What is being asked
Of the lines in the data below, write out exactly those from the one holding "Select the first page indicator dot" through the one holding "Task: Go to the second image dot", both included.

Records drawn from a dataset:
"""
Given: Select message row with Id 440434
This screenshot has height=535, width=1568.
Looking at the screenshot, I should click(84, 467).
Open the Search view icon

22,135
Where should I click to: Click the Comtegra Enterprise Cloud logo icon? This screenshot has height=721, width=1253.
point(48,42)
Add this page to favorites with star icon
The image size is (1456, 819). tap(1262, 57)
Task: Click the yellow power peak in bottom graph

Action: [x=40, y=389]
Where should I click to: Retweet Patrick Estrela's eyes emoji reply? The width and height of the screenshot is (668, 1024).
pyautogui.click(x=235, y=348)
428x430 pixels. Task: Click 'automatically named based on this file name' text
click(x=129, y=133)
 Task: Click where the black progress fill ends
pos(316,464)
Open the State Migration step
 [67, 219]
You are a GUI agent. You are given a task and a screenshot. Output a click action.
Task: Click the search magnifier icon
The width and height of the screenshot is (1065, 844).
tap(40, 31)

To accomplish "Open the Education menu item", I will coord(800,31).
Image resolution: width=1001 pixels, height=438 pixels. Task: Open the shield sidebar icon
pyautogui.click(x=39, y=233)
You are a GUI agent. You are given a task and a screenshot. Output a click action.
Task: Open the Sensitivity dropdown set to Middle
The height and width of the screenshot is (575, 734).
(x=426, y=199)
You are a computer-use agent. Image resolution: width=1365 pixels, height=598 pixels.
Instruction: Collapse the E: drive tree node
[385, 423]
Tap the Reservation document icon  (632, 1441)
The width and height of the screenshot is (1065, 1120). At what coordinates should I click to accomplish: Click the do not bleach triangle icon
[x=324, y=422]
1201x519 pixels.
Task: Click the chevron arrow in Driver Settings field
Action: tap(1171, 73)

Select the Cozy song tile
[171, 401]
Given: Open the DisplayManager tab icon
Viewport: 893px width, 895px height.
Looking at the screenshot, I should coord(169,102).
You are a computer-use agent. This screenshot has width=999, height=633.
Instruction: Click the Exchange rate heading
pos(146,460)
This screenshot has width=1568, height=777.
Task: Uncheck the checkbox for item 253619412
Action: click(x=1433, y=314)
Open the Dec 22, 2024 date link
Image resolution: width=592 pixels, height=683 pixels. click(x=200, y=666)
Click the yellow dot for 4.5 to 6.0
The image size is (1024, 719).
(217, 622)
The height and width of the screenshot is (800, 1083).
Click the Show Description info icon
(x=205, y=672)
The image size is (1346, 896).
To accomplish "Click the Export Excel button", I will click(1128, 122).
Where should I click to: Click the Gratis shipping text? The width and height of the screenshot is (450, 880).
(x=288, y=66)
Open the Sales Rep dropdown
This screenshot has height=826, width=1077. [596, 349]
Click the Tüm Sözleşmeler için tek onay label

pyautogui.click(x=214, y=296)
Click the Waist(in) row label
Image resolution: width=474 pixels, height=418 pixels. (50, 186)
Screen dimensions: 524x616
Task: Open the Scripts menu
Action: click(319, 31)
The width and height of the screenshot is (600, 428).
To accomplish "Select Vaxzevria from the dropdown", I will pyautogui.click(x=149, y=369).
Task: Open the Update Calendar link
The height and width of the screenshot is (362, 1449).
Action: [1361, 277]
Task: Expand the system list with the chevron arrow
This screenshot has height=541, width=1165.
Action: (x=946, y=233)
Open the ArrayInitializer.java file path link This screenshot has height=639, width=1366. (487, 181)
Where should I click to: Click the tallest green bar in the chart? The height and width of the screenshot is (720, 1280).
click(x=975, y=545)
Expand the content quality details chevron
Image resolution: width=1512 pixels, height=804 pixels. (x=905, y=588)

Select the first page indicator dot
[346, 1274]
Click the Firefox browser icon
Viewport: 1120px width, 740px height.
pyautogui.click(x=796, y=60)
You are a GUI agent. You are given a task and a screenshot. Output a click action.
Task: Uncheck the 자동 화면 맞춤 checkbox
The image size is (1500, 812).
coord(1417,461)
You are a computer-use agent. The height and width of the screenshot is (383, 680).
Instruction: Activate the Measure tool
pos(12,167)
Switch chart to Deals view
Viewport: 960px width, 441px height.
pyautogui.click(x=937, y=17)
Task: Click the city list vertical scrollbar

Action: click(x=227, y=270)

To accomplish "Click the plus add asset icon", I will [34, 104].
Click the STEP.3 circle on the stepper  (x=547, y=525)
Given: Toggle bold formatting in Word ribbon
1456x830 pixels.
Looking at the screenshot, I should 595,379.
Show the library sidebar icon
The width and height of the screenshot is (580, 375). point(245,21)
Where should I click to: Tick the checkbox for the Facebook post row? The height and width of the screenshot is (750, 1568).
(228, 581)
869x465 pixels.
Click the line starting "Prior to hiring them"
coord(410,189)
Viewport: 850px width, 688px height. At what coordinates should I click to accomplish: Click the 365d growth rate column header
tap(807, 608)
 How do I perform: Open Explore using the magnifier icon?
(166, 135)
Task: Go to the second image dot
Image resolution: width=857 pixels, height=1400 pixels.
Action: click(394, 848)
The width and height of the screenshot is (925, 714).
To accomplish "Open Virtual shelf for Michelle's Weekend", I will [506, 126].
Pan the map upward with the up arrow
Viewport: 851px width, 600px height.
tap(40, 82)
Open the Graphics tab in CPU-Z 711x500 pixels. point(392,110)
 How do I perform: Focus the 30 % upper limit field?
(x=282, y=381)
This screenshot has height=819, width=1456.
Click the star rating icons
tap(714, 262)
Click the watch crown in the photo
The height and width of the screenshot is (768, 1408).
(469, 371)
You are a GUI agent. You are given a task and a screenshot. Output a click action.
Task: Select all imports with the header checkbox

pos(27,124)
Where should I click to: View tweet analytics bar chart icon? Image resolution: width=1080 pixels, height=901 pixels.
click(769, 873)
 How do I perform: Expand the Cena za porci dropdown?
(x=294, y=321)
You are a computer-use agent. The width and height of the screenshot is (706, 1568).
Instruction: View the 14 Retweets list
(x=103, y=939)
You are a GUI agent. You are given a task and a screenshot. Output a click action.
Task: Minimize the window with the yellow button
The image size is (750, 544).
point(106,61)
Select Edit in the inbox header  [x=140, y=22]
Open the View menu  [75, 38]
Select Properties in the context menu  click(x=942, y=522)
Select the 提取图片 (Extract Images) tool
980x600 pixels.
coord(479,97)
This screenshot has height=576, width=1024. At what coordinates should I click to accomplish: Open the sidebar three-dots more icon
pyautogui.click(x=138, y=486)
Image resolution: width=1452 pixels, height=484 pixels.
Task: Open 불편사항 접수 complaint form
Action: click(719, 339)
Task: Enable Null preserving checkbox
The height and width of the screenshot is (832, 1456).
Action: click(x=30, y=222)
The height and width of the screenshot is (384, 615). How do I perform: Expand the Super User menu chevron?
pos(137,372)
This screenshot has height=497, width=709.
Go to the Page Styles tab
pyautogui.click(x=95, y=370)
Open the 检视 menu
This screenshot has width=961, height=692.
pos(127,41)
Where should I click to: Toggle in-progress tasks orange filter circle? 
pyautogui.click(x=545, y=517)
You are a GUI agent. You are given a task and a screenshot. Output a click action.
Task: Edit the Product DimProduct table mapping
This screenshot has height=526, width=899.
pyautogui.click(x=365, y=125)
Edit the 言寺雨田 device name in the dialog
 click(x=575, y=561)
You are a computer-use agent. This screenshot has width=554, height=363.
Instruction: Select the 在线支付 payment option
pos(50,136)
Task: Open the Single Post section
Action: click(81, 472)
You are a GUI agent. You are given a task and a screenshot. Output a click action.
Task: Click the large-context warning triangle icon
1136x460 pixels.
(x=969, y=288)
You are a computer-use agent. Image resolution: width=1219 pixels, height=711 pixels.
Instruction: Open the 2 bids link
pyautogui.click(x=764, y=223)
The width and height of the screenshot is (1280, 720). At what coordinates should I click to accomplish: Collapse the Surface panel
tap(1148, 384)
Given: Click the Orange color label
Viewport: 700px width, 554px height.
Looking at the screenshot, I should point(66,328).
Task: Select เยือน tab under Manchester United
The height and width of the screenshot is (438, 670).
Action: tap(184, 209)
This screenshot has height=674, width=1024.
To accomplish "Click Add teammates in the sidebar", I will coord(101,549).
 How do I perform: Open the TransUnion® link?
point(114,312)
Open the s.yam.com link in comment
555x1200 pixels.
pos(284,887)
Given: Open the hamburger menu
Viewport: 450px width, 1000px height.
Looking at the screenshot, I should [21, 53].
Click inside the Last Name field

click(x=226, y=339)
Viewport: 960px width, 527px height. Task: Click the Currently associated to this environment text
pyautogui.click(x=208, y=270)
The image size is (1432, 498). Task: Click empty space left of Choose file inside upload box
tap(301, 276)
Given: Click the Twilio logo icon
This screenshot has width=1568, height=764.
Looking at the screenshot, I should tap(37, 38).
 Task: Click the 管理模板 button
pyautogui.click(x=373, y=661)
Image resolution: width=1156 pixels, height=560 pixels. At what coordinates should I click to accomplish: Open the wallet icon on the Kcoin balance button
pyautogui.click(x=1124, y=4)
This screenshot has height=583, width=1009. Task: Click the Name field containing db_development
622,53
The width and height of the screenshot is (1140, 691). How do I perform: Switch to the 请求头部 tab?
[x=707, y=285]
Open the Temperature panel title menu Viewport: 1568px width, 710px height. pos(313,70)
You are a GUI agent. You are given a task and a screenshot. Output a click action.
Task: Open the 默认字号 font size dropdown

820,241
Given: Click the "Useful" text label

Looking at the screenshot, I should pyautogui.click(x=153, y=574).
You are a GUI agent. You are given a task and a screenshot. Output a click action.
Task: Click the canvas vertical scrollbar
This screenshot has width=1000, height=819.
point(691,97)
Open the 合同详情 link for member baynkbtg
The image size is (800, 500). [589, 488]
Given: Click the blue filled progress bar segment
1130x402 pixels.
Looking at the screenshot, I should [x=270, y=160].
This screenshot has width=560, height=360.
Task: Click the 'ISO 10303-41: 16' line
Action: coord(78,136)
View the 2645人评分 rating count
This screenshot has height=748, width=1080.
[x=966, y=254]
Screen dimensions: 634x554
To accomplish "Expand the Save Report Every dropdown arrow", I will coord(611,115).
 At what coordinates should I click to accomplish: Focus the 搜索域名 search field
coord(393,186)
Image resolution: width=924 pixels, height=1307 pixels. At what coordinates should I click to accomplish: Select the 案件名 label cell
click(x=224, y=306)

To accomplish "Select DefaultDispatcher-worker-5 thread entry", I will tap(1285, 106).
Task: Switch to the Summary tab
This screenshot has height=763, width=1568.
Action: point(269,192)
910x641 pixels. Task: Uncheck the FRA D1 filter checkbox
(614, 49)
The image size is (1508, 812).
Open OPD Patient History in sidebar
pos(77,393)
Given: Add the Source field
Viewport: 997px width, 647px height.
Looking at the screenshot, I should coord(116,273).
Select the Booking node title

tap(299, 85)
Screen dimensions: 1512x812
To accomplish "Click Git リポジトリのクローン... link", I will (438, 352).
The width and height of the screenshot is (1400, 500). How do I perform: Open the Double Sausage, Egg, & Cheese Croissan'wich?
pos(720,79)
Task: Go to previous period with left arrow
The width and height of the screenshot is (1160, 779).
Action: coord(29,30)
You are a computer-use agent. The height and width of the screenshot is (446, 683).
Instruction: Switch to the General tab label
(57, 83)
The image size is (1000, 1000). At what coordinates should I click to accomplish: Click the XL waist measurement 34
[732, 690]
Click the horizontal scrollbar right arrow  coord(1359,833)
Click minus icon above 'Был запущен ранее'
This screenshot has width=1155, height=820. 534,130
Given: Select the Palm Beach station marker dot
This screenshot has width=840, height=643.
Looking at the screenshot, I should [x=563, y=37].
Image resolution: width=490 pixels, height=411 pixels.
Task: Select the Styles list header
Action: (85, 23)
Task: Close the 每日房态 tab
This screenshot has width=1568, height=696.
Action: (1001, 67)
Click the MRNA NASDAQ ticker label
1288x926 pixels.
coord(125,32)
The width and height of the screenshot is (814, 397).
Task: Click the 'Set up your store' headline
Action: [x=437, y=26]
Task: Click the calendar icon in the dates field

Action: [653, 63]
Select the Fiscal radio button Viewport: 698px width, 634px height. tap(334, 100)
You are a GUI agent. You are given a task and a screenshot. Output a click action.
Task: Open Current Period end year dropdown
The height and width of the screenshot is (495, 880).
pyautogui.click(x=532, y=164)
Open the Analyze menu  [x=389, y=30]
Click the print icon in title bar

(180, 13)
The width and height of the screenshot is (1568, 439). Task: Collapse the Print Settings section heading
"""
Written response
Select the first page indicator dot
[346, 1274]
Click the Firefox browser icon
Viewport: 1120px width, 740px height.
pyautogui.click(x=796, y=60)
You are a GUI agent. You are given a task and a screenshot. Output a click action.
Task: Uncheck the 자동 화면 맞춤 checkbox
The image size is (1500, 812).
coord(1417,461)
You are a computer-use agent. The height and width of the screenshot is (383, 680).
Instruction: Activate the Measure tool
pos(12,167)
Switch chart to Deals view
Viewport: 960px width, 441px height.
pyautogui.click(x=937, y=17)
Task: Click the city list vertical scrollbar

Action: click(x=227, y=270)

To accomplish "Click the plus add asset icon", I will [34, 104].
Click the STEP.3 circle on the stepper  (x=547, y=525)
Given: Toggle bold formatting in Word ribbon
1456x830 pixels.
Looking at the screenshot, I should 595,379.
Show the library sidebar icon
The width and height of the screenshot is (580, 375). point(245,21)
Where should I click to: Tick the checkbox for the Facebook post row? The height and width of the screenshot is (750, 1568).
(228, 581)
869x465 pixels.
Click the line starting "Prior to hiring them"
coord(410,189)
Viewport: 850px width, 688px height. At what coordinates should I click to accomplish: Click the 365d growth rate column header
tap(807, 608)
 How do I perform: Open Explore using the magnifier icon?
(166, 135)
Task: Go to the second image dot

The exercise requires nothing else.